为促进浙江省茶树育种的发展,利用SSR引物对浙江省茶树育成品种的遗传多样性进行了研究,筛选出可用于鉴别浙江省茶树品种的核心鉴定引物和标准品种,并进一步应用于未知茶苗身份鉴定。首先,利用35对SSR引物研究了36个茶树育成品种,并进行聚类分析;然后,根据电泳谱带和基因型筛选出核心鉴定引物和标准品种;最后,对4株未知茶苗进行了身份鉴定。结果表明:共有34对引物表现出多态性,各品种基本按遗传背景聚类,重复样本间遗传距离介于0~0.094;有10对引物确定为核心鉴定引物,8个品种为标准品种;4株未知身份茶苗中,NH-01属于乌牛早品种,另外3株并非浙江现有品种。本研究认为,核心鉴定引物在两个浙江育成品种间差异引物对≥2时,应判定为不同品种;差异引物对≤1时,应判定为相同品种或极相似品种,必要时应引入其余24对引物计算遗传距离进一步验证,遗传距离>0.140判定为不同品种,遗传距离≤0.140判定为同一品种。

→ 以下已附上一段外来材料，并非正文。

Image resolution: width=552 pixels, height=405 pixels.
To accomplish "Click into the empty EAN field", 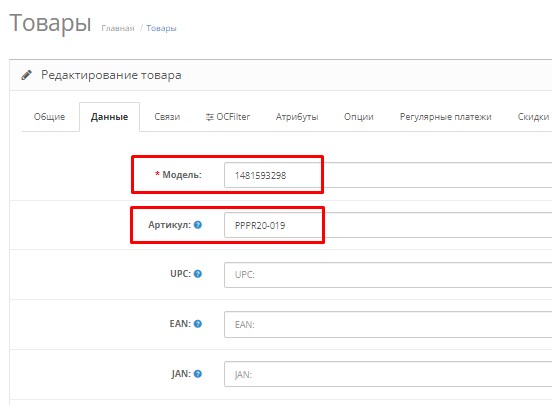I will [x=388, y=324].
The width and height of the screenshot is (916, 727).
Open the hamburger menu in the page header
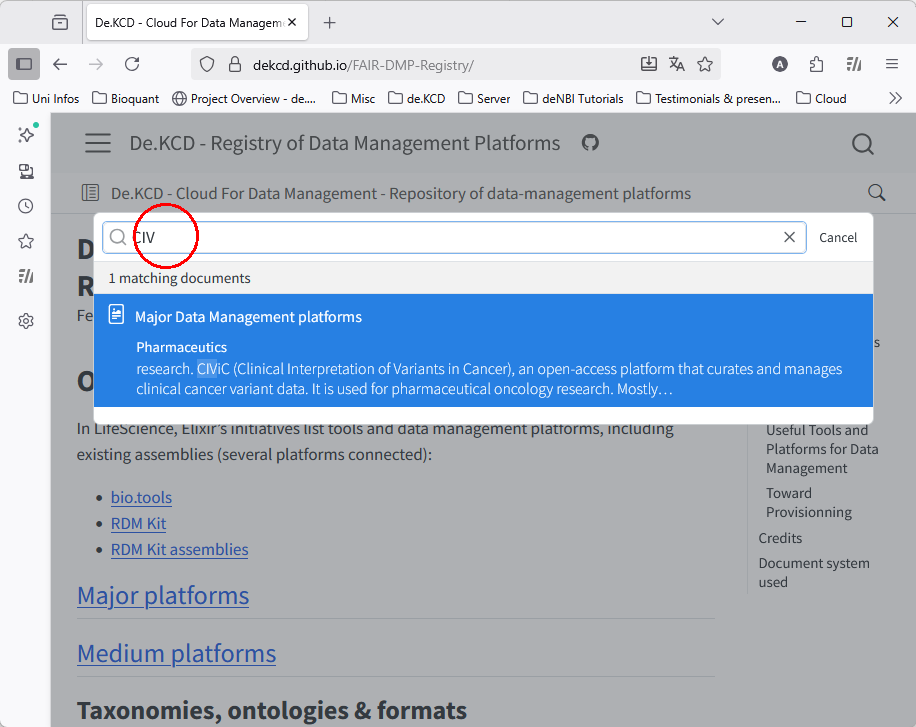coord(98,143)
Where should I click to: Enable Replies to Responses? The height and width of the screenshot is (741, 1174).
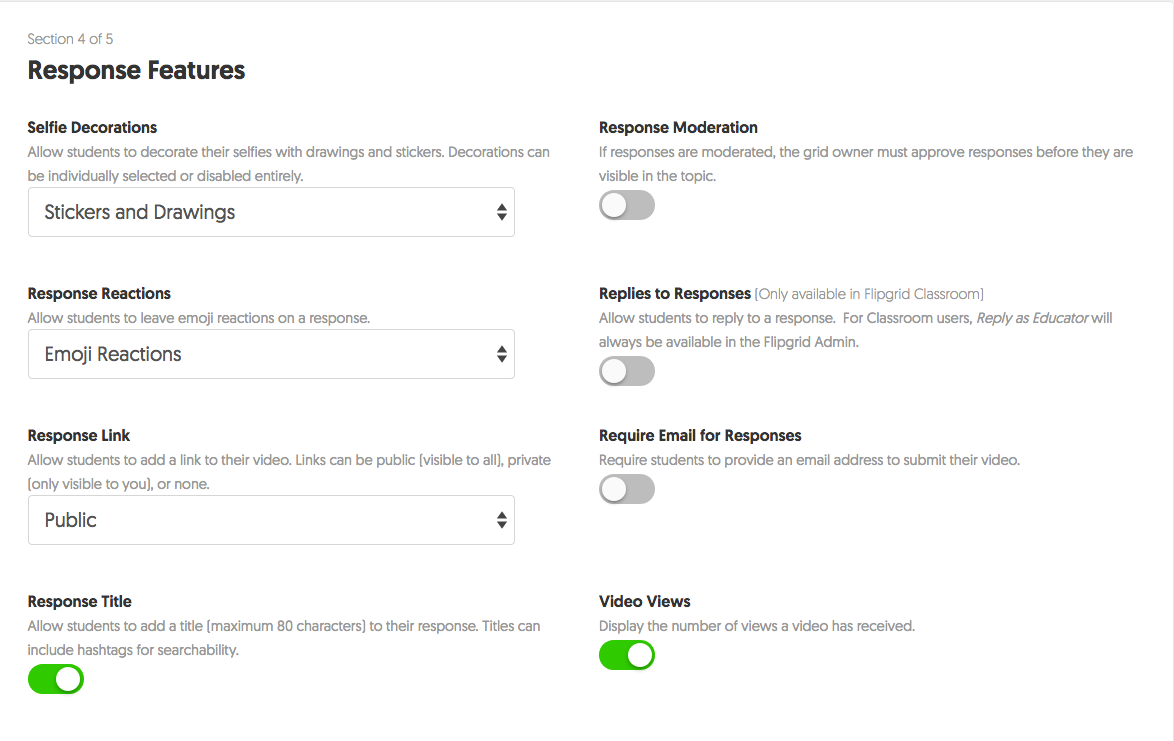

Application of SSR markers in cultivar identification of clonal tea plant in Zhejiang Province, China

Abstract: Thirty six tea cultivars origin from Zhejiang province were analyzed using SSR markers. The genetic diversity and cluster analysis shown that: totally 121 alleles and 187 genotypes were amplified by 34 polymorphism markers, with an average of 3.5 and 5.5, respectively; the polymorphism information content (PIC) were ranged from 0.02 to 0.74, average 0.45; most similar cultivars were classified according to their genomic background. Ten core SSR markers fitting for cultivar identification were confirmed, and were used to evaluate 4 unknown varieties. It is believed that if more than 2 core primer pairs were different between 2 tea plants, they should be defined as different varieties; otherwise they are same variety or highly similarity varieties. If necessary, the value of genetic distance should be used to distinguish highly similarity varieties, if the value >0.140 they should be defined as different varieties, otherwise they are same variety. We believe that, this study will promote the breeding research of tea plant in Zhejiang province.